# Exercise
The answer is a single figure: how many lines below contain the word "each".

# Material supplied
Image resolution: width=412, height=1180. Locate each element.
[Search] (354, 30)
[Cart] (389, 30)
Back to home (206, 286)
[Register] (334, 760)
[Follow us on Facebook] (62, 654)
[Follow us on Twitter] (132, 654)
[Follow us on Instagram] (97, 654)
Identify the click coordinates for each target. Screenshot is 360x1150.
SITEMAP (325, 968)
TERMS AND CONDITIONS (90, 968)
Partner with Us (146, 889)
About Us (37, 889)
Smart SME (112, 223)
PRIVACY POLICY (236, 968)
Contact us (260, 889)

...

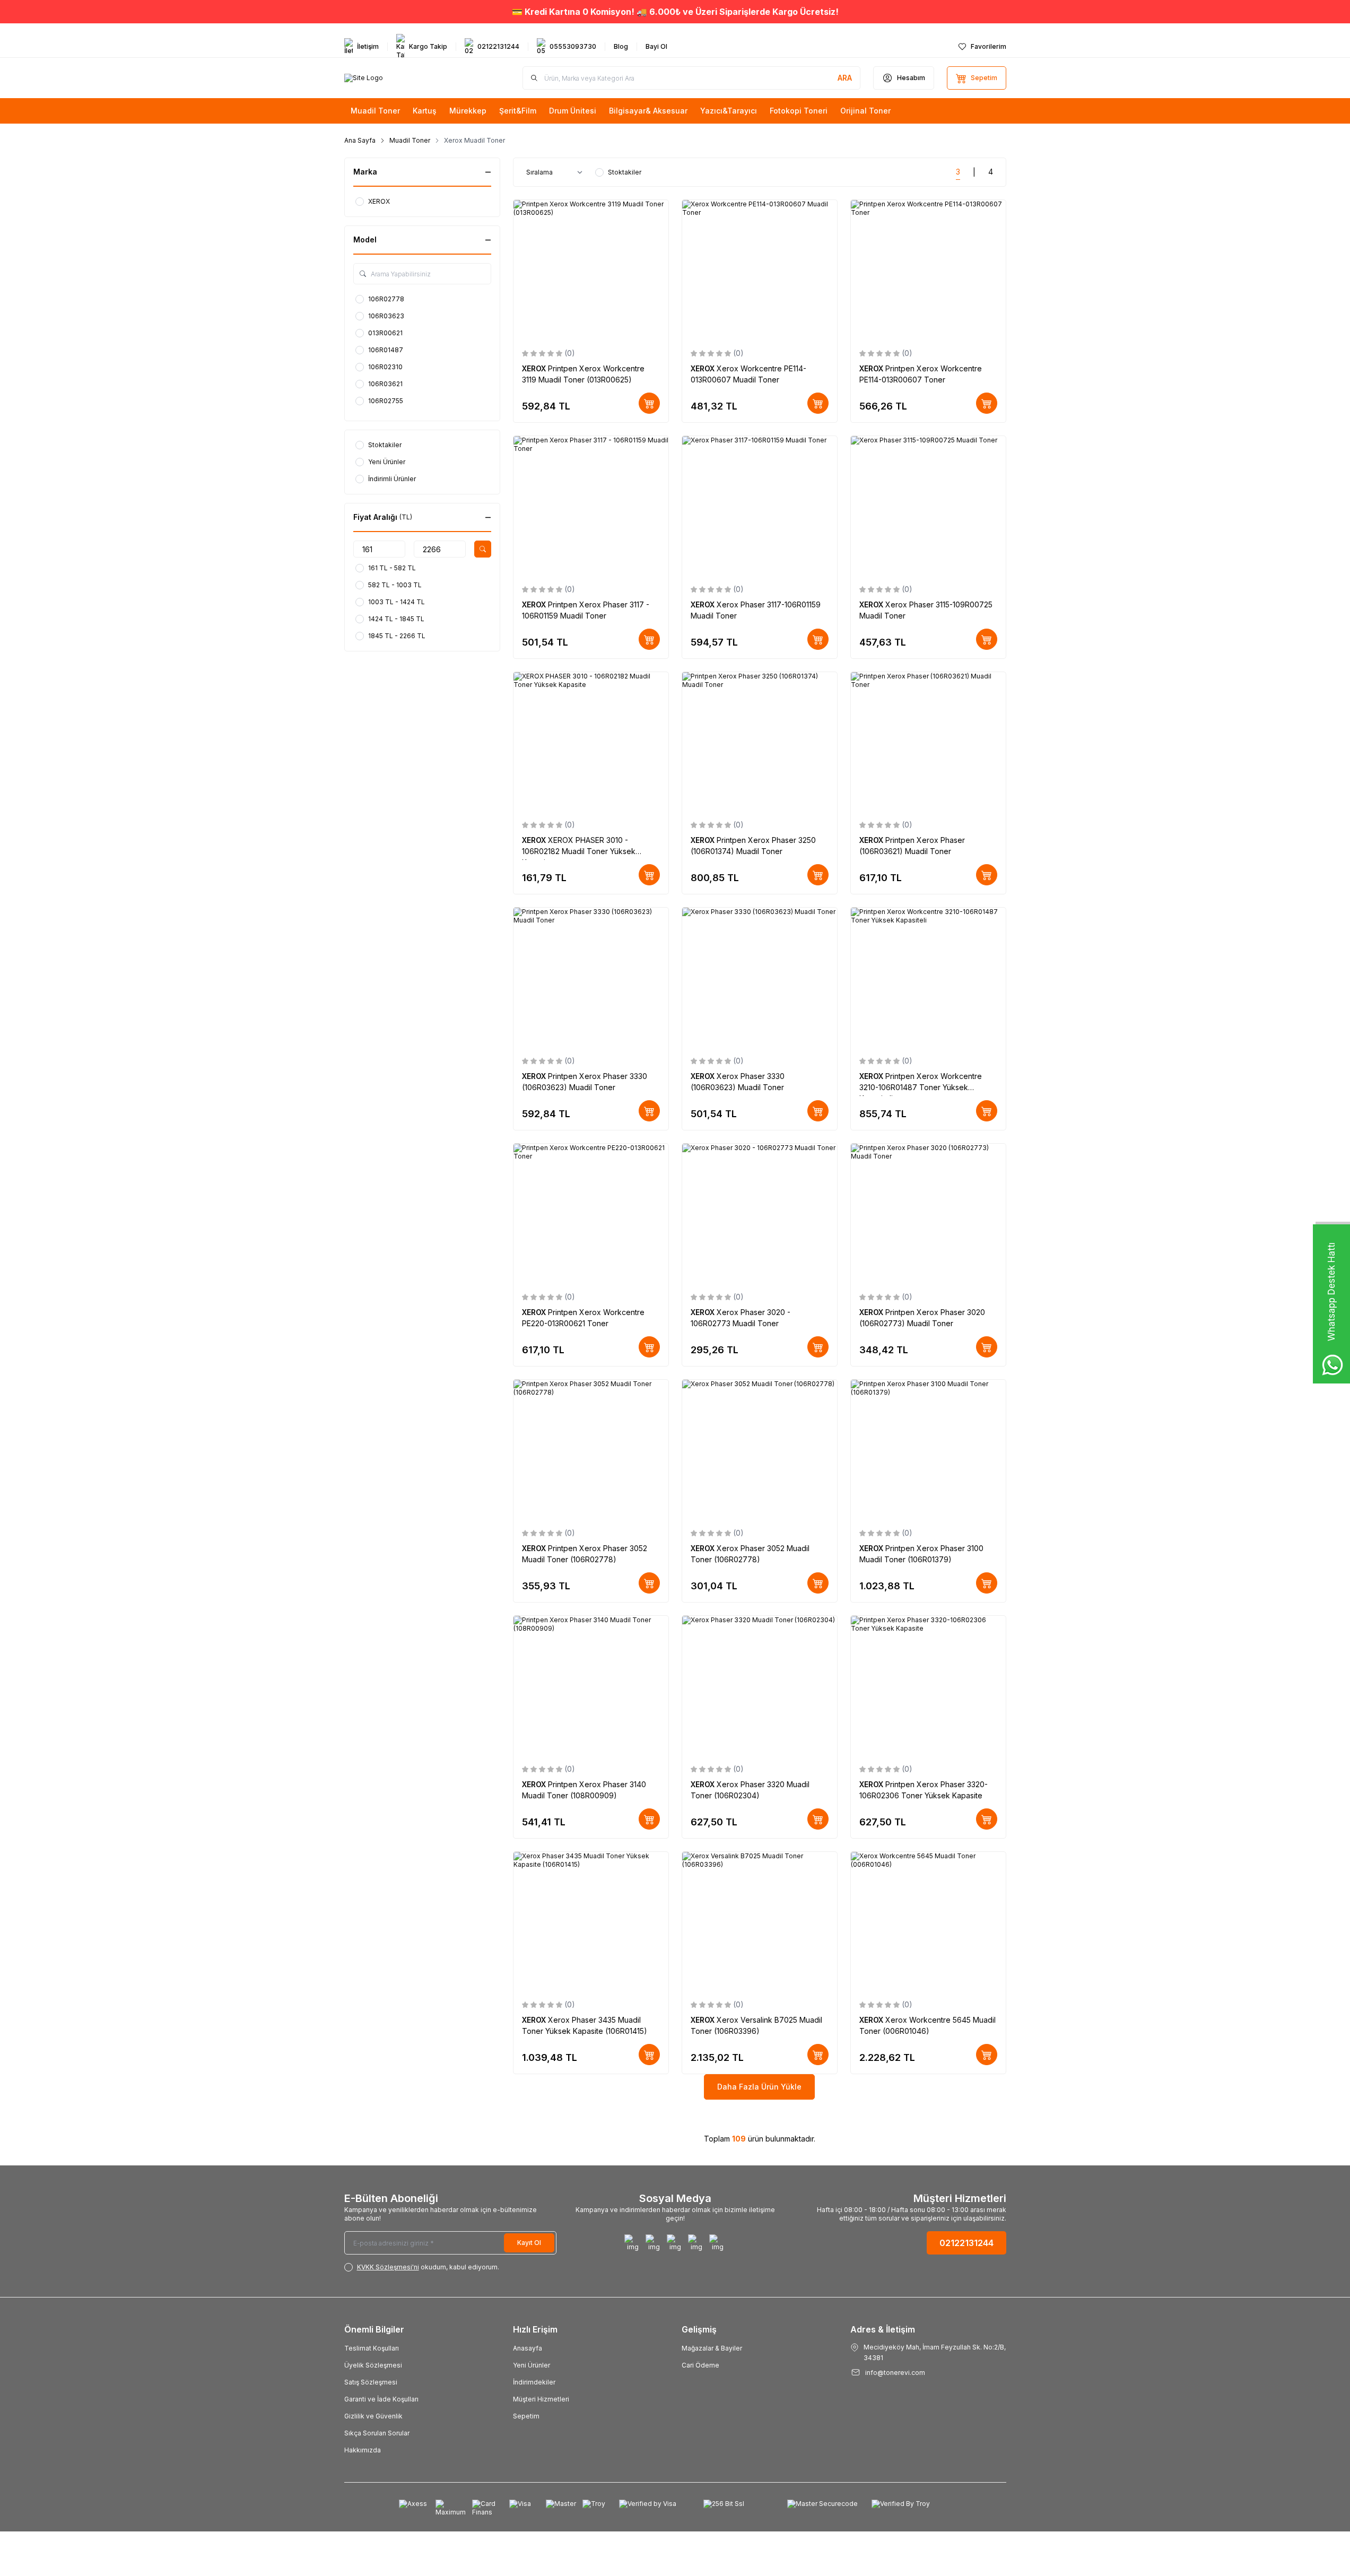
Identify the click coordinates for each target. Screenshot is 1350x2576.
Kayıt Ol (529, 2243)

# Reply
3